■ MATERIAL SHOWN
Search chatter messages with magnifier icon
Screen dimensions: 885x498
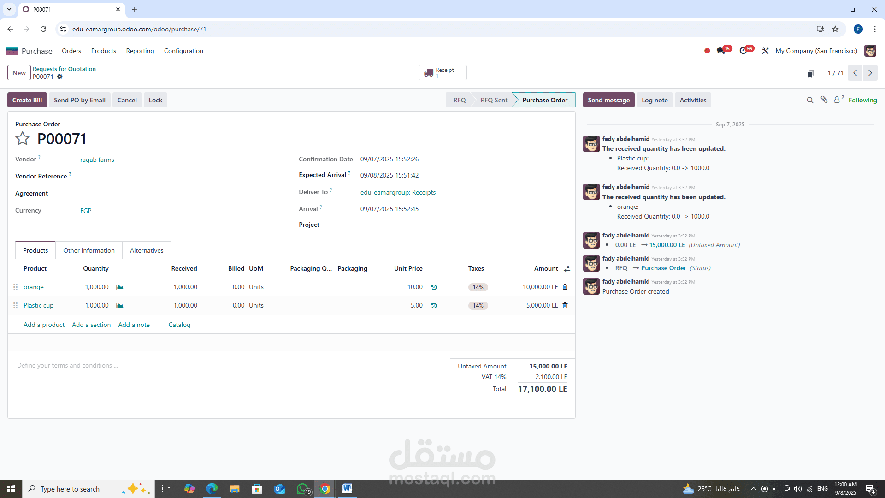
---
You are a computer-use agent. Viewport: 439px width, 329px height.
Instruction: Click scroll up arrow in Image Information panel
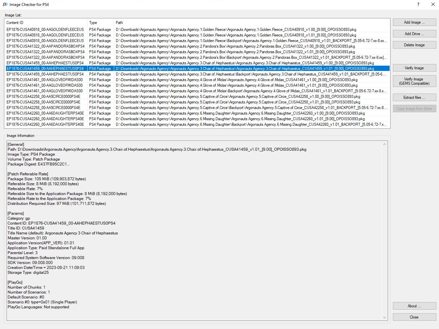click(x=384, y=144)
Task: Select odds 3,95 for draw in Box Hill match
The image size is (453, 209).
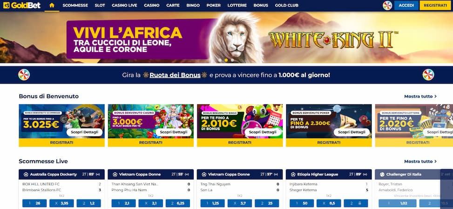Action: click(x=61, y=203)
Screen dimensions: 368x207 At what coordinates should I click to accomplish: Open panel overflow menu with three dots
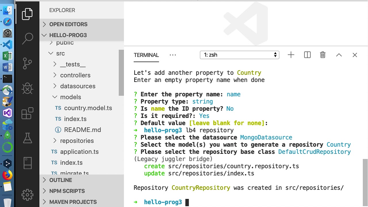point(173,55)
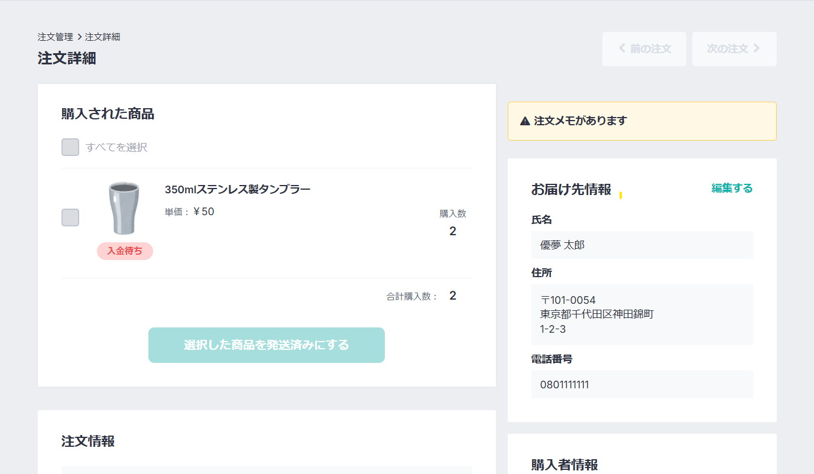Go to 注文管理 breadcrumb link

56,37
==
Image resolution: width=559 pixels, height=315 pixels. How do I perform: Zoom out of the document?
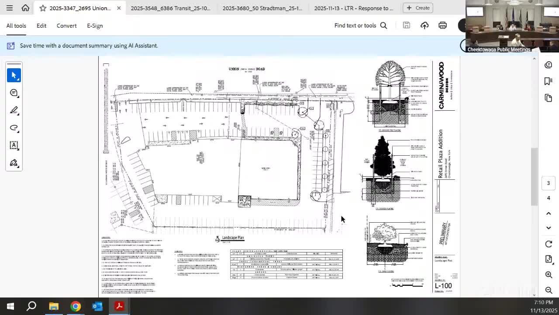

■ PROBLEM DETAILS
Put the lines between the one holding "Search chatter messages with magnifier icon" and the one holding "Screen dimensions: 885x498", inclusive, into a numbered list, leaving out any blank lines.

■ ANSWER
1. Search chatter messages with magnifier icon
2. Screen dimensions: 885x498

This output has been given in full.